### EXERCISE BRIEF
Find the line containing "You are a computer-use agent." in the listing below. Repeat it exactly, along with each following line up to and including the one containing "Instruction: Collapse the service folder".

### DATA FOR THIS TASK
⟨

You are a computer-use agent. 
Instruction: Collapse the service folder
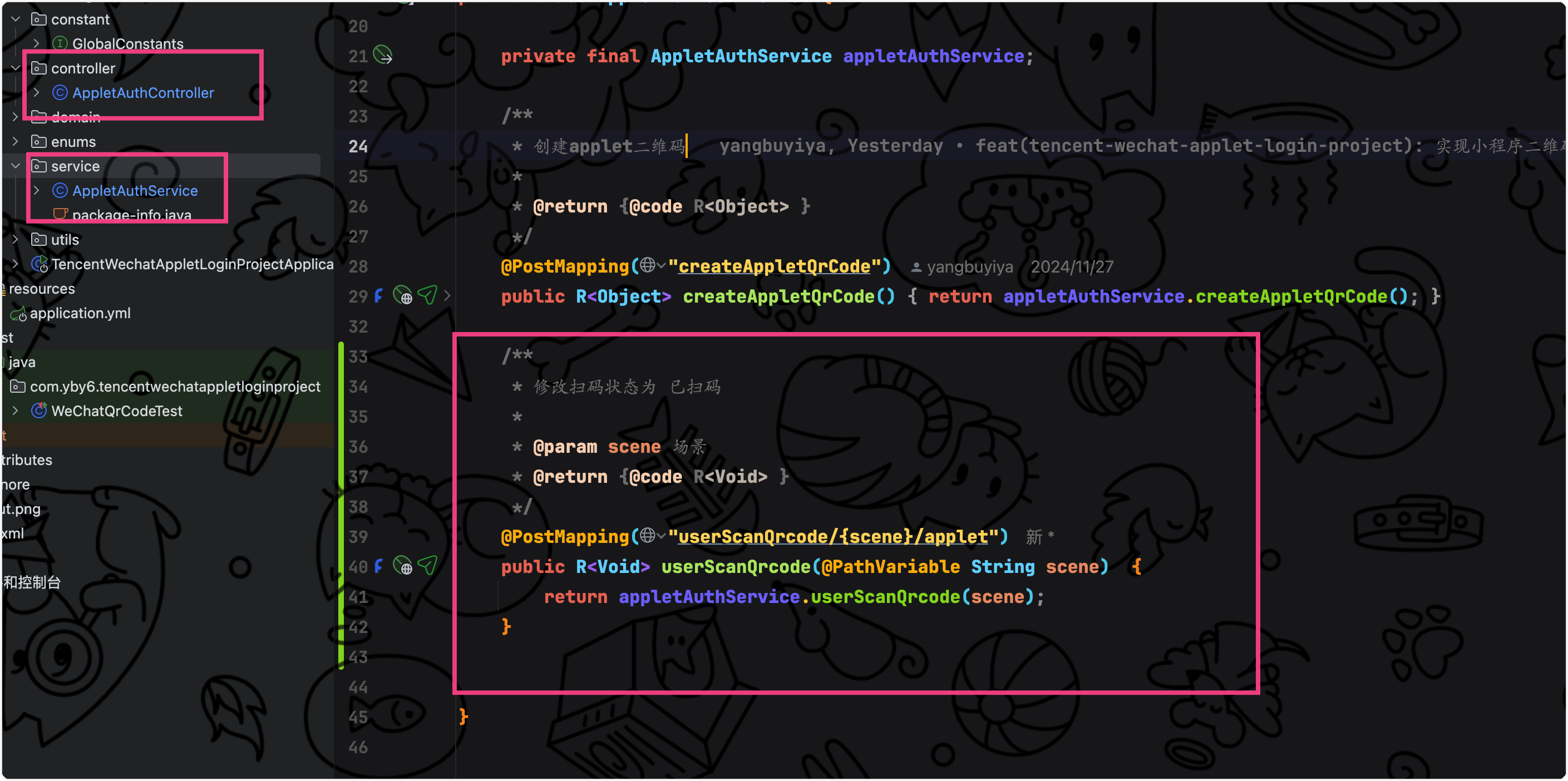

⟩
⟨

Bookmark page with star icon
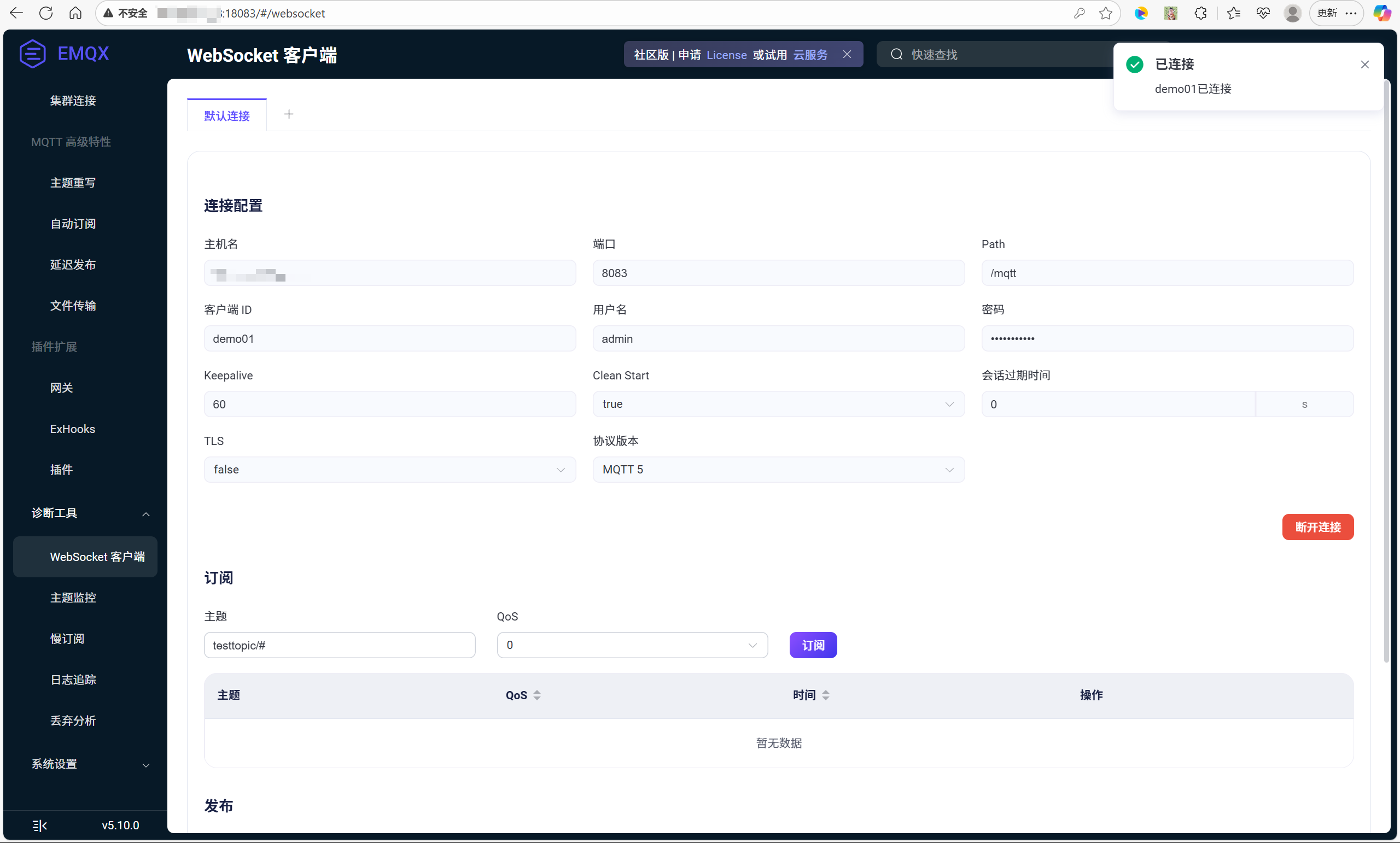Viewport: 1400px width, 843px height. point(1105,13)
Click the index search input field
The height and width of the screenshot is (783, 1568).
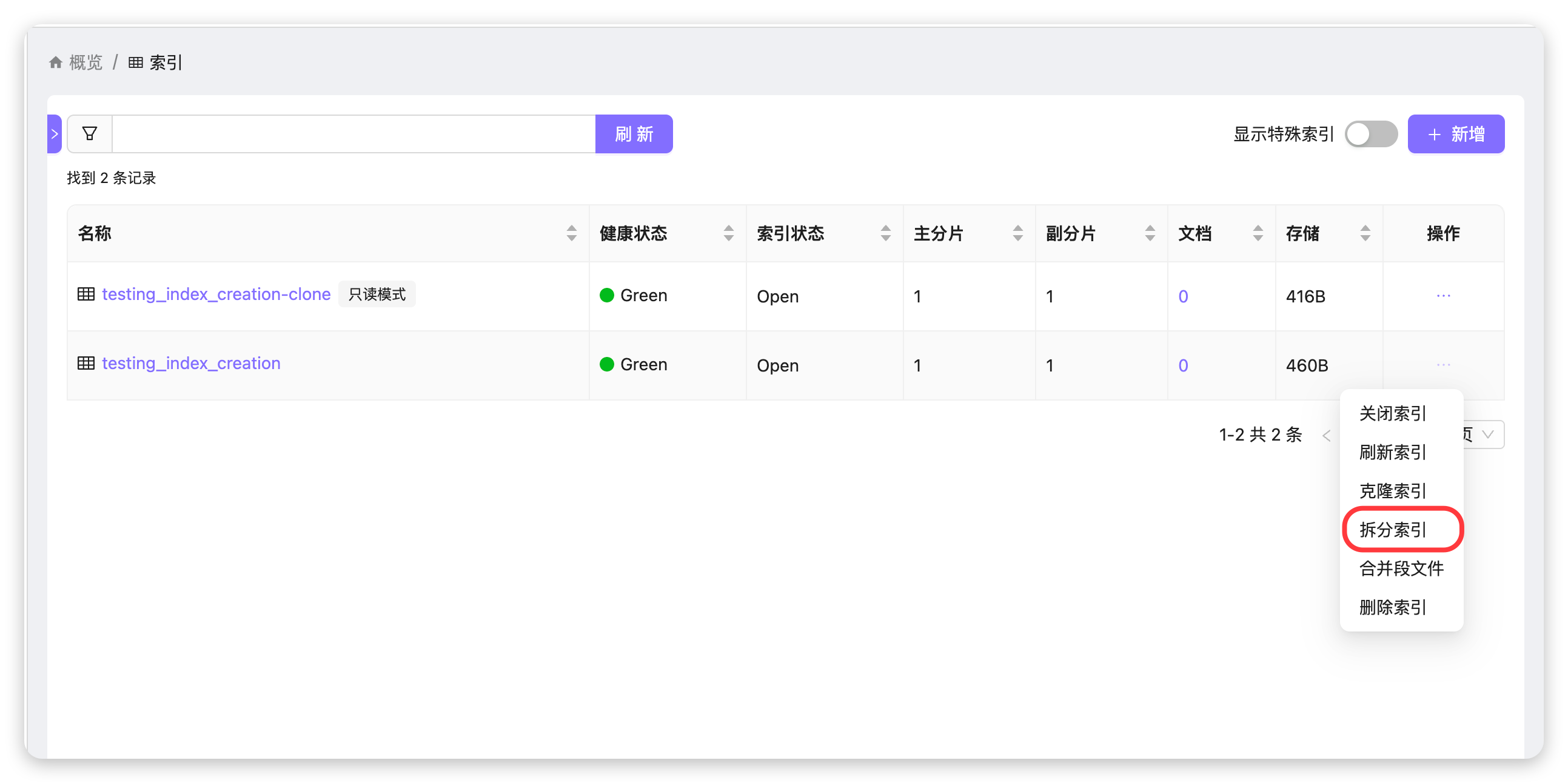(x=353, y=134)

⟩

### YOUR SOLUTION
You are a computer-use agent. 
Instruction: Collapse the service folder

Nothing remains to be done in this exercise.